“There’s nothing good about January in the Midwest.” That’s what my teenage daughter said the other day and she might be right. The snow looks like tar. The air feels like ice. The sun smells like — nothing, there is no sun. The sky is gray, the spirit is dreary. You don’t even have Christmas vacation to look forward to. It’s just a long month of cold, dark, predictable days. Hibernation makes sense.
Because I’m Lutheran, I’m always tempted to make myself look on the upside. To “count my blessings,” as they say. Here goes.
• The Super Bowl’s around the corner (aka sanctioned finger food).
• Valentine’s Day is coming soon (aka sanctioned chocolate).
• Fifty-eight days to spring break.
• Our household has income.
• The family is well.
• I’m alive.
Yes, true, all these things. But still, please allow me a moment to wallow in the bleak midwinter and to offer one potential antidote to the melancholy.
Recently after church, a group of us frosty winter-people gathered around a pot of hot coffee and a pile of donut holes. This chit-chat time usually interrupts my kids’ dash from the sanctuary to the nearest door out. (My two teenagers think I tend to get into long conversations. When I’m catching up with friends they are usually standing right behind me, poking at me to wrap it up.)

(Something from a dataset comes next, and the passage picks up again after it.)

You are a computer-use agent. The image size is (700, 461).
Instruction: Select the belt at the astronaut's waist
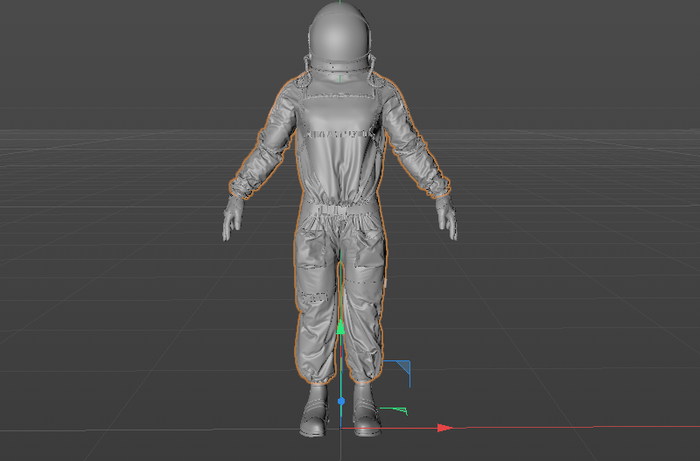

Last week, I chatted with Mary, who is having troubles at her place of employment. She is a military veteran who now works a corporate desk job. Lately, Mary’s been finding notes left anonymously at her desk; vicious ones directed toward her. She doesn’t know who is leaving them. I didn’t ask what they said. We both know the hateful messages refer to her transgender identity, a quality that has wrought her a lifetime of rejection and loss.
Mary doesn’t want to file a complaint to human resources because she believes it will make the situation worse. I think she’s right. Malicious people find ways to make their targets miserable without anyone else seeing it and without overtly breaking any rules, often times turning the charm on overdrive for those they seek to please. Mary said she takes the foul notes to the office shredder immediately upon receiving them.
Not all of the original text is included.